Les citoyens qui ont pris conscience de la réussite du rééquilibrage dans le sens d’un projet de société avec plus de partage, n’ont pas été dupes d’un discours qui emprunte à l’affairisme plus qu’aux intérêts sociaux.
Le Pays : Et à l’échelle du pays, quelle est votre appréciation des résultats du scrutin ?
PN : Les indépendantistes ont 25 sièges contre 23 précédemment au Congrès de la Nouvelle-Calédonie. Il y a une prise de conscience, notamment dans le Sud, que les listes de droite veulent d’abord se partager un électorat mais qu’ils n’ont pas de vrais projets ni en termes de gouvernance des intérêts calédoniens ni en termes d’avenir institutionnel. Leurs leitmotivs « petite nation dans une grande nation » ou « confins de l’autonomie » ou « maintien au sein de la République » ne sont pas dans la dynamique du processus de décolonisation ouvert par l’Accord de Nouméa…
Le Pays : Après les provinciales, il y a eu l’élection des vice-présidents. Certains ont estimé que vous étiez « peu partageur », qu’en pensez-vous?
PN : Le principe au sein du FLNKS est que si nous partons séparés, on se retrouve après les élections pour porter ensemble la mise en œuvre de l’accord de Nouméa. Le congrès du Front avait préconisé des listes unitaires, pourtant l’Union Calédonienne avait déjà décidé de faire une liste dans le Nord, sans aucune discussion préalable. Pendant la campagne, nous avons pu constater par ailleurs que nous n’étions pas sur les mêmes fondamentaux, que ce soit sur la stratégie nickel ou sur la continuité des politiques publiques. Difficile dans ce cas de concevoir que l’on va se retrouver après les élections, difficile d’imaginer un partage des postes quand, dans la campagne, on n’a pas soutenu les mêmes politiques publiques.
A l’issue des provinciales, il n’y a pas eu de discussion avec l’Union Calédonienne. Daniel Goa a souhaité me rencontrer, mais à titre personnel. Il n’y a jamais eu de tentative réelle de discuter de quoi que ce soit. L’Union Calédonienne a mis en cause la gestion de la province, nous avons estimé qu’il n’y avait pas de raison de lui laisser la première vice-présidence.
Le Pays : Au gouvernement, la crise est devenue plus aigüe à l’occasion de l’élection du vice-président du gouvernement puisque l ‘UNI était en désaccord avec la candidature de Gilbert Tyuienon. Nombreux sont ceux qui n’ont pas compris les enjeux de ce positionnement…
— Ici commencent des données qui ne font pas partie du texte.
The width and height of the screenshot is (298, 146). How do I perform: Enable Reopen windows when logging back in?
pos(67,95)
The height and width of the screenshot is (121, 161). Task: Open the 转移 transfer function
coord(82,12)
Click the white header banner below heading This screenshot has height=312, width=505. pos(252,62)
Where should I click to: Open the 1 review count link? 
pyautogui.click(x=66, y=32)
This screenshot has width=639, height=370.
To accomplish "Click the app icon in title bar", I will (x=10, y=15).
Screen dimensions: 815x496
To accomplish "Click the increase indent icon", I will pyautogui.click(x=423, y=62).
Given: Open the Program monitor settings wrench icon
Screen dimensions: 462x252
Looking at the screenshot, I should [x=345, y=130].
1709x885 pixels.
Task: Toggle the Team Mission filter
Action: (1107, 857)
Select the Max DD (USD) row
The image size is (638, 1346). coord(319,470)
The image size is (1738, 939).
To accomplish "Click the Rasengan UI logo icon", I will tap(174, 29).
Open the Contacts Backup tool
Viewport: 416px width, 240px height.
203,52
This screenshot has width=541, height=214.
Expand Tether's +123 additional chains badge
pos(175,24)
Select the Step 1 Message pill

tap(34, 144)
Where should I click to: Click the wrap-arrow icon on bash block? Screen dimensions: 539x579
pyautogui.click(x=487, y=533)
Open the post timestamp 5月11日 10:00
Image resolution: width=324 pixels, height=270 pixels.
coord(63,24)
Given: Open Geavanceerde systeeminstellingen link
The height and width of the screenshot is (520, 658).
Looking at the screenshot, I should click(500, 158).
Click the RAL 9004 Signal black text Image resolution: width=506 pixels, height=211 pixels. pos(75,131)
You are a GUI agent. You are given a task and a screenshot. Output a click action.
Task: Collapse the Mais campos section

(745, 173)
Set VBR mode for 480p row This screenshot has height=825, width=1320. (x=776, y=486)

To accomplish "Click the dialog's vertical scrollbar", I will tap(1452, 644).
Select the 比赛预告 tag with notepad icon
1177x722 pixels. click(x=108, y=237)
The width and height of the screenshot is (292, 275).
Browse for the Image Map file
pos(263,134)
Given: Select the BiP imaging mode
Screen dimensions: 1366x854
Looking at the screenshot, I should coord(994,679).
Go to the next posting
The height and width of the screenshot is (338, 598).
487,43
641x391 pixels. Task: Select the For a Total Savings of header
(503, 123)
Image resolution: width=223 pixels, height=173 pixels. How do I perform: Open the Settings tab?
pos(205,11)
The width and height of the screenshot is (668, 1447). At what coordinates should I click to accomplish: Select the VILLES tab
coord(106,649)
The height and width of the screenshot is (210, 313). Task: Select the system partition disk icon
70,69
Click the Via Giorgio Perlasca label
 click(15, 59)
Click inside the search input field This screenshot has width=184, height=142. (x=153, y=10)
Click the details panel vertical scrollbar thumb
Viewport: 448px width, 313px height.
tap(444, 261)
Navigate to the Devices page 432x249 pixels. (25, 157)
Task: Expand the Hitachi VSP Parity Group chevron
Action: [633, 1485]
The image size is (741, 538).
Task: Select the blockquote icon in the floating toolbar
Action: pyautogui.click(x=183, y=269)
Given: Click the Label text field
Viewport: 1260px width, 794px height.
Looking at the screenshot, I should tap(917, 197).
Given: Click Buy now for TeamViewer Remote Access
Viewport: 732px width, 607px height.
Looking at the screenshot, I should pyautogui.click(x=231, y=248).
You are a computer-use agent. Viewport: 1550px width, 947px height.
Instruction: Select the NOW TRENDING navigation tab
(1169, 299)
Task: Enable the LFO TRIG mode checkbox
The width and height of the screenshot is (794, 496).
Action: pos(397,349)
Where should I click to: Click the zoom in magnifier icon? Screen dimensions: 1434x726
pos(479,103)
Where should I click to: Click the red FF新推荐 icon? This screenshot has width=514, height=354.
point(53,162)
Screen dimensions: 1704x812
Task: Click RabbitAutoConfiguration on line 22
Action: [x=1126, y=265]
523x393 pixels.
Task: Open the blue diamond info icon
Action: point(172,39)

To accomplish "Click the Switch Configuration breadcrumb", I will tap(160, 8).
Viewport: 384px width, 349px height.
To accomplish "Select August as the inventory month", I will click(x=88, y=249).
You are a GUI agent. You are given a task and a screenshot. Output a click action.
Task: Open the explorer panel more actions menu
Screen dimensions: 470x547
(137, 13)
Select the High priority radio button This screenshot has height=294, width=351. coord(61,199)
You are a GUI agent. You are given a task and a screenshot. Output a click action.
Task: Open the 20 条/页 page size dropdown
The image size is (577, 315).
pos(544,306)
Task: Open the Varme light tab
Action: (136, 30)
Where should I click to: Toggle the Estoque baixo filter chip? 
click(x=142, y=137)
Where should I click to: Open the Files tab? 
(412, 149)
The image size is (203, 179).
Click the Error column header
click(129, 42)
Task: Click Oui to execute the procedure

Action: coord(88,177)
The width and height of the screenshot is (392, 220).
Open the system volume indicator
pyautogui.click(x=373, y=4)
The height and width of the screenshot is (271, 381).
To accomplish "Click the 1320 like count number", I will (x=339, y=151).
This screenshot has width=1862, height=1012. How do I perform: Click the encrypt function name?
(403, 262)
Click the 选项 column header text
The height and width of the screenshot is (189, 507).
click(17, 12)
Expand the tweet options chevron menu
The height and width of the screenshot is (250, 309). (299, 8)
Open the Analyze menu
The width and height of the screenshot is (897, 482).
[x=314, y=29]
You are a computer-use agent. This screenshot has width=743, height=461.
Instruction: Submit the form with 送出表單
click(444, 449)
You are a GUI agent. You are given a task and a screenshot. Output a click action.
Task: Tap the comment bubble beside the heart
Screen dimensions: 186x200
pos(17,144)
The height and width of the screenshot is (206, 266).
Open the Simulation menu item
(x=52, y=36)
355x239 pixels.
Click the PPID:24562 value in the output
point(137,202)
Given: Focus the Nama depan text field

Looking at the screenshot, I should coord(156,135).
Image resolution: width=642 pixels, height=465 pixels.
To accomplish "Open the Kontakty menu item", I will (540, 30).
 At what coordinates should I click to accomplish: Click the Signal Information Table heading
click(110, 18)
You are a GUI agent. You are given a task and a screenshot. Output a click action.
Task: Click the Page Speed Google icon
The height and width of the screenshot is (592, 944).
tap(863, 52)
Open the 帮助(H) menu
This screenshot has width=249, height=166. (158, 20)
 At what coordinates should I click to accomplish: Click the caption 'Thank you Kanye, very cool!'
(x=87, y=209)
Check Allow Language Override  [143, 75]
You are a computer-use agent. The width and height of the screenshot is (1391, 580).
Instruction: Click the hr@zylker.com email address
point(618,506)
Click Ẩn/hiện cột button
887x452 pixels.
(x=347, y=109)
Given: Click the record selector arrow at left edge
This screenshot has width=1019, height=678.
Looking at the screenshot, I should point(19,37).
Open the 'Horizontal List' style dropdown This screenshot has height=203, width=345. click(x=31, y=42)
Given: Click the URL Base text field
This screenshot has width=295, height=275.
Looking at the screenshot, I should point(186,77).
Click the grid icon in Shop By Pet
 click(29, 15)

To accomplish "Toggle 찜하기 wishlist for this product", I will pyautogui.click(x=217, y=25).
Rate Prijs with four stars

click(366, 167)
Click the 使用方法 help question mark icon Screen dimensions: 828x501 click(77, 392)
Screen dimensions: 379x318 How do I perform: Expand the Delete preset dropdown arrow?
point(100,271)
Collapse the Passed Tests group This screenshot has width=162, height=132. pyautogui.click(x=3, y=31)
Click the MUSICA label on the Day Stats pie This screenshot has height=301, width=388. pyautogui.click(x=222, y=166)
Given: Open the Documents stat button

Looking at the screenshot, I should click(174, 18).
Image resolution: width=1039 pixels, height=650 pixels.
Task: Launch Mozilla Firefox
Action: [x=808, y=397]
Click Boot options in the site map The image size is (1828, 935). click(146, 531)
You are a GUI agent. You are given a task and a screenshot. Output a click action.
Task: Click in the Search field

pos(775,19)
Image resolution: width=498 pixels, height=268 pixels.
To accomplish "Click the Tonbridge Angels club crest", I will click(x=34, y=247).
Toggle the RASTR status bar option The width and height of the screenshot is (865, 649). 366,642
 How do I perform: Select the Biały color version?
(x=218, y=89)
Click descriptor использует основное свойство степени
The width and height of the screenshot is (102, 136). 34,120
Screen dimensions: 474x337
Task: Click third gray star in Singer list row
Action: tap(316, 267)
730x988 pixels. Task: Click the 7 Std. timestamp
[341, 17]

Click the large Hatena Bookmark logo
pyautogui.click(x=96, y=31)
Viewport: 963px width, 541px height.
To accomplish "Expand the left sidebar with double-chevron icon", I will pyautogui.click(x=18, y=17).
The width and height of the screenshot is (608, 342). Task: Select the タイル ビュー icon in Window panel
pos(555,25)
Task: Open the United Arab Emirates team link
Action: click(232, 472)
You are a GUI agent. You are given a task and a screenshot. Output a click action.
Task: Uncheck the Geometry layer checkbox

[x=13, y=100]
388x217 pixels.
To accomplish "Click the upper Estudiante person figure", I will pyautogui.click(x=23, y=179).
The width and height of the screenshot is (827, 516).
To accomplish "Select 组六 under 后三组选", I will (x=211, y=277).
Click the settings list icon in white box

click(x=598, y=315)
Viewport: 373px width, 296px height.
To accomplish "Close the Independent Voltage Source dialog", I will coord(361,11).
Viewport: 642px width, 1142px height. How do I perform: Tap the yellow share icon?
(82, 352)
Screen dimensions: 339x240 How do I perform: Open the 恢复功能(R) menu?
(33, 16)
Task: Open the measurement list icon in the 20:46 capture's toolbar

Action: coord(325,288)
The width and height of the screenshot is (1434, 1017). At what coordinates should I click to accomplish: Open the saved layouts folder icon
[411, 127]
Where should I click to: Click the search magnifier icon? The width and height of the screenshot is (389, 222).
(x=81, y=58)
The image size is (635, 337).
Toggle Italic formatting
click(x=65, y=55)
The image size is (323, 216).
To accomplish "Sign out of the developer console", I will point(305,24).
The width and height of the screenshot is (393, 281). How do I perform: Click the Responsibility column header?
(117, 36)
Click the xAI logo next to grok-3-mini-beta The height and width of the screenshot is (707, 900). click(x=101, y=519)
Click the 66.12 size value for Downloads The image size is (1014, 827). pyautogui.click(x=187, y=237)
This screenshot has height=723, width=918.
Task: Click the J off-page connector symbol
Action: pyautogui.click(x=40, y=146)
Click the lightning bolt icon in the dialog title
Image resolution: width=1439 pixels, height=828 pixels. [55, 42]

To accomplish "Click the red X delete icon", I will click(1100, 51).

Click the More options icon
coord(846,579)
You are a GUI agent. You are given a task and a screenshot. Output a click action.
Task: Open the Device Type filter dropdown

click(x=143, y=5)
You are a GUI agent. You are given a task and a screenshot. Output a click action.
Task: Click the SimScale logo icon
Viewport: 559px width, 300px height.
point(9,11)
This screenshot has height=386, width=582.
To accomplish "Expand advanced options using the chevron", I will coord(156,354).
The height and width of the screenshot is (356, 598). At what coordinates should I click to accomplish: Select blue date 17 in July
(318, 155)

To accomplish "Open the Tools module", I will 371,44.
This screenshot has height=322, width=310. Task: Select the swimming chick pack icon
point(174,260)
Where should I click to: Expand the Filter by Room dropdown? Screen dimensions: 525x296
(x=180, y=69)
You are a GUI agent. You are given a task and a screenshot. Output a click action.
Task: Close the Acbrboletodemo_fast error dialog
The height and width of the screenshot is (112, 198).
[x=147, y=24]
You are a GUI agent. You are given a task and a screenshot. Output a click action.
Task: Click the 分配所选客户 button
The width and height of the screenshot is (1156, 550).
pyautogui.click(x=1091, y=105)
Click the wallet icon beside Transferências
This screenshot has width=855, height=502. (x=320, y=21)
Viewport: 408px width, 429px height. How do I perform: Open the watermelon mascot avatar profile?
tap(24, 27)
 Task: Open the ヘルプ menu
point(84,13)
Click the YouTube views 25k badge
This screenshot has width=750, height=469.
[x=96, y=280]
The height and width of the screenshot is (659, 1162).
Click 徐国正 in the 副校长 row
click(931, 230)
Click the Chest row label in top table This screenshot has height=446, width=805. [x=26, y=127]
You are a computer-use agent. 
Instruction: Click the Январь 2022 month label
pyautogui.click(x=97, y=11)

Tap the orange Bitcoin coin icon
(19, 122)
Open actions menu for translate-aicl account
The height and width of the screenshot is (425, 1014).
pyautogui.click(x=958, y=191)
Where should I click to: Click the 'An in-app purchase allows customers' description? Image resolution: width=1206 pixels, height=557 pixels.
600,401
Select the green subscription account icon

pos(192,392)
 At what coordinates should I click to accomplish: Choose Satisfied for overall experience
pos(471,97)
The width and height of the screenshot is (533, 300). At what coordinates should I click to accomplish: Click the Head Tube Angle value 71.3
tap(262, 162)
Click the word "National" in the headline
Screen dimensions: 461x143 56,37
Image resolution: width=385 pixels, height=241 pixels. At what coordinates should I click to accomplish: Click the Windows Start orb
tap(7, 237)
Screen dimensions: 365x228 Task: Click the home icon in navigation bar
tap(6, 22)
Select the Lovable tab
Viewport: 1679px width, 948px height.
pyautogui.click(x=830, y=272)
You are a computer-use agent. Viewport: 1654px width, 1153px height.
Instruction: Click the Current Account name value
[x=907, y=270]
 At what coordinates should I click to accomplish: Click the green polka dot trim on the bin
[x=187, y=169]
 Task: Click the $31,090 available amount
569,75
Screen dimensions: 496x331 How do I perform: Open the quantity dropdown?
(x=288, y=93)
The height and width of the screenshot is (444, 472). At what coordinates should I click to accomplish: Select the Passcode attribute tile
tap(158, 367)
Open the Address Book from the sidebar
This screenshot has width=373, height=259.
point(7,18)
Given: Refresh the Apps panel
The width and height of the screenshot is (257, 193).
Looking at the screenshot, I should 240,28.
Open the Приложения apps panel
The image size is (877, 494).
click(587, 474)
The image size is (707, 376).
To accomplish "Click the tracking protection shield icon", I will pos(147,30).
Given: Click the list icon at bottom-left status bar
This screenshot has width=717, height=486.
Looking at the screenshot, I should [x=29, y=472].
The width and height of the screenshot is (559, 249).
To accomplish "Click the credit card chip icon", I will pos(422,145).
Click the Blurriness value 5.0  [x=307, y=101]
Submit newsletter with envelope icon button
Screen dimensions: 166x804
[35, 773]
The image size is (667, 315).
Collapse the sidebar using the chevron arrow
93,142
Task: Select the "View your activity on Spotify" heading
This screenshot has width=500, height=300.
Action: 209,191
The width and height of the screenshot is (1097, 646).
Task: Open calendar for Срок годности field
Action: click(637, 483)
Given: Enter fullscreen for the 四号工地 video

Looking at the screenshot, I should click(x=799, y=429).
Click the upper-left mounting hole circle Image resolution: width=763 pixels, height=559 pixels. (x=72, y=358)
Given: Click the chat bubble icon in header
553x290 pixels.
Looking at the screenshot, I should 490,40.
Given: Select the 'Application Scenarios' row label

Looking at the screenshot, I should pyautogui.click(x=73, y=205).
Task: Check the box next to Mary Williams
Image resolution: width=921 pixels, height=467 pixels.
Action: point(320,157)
PN : De la même façon qu’il n’y a pas eu de discussion pour le Bureau de l’assemblée de la province Nord, il n’y a pas eu non plus de discussions pour décider des prises de responsabilité. N’ayant pas obtenu la première vice-présidence de la province, les élus Union Calédonienne se sont abstenus de candidater pour les deuxième et troisième vice-présidences, pour les présidences de commissions intérieures et les représentations dans les organismes, à part 7 dans les SEM, sur plus de 220 organismes. De la même façon, pour la mise en place du Congrès et du Gouvernement, il n’y a pas eu de vraies discussions. Nous nous sommes posé la question : est-ce que l’on peut faire un seul groupe au Congrès ? Nous avons estimé qu’il y avait trop de différences.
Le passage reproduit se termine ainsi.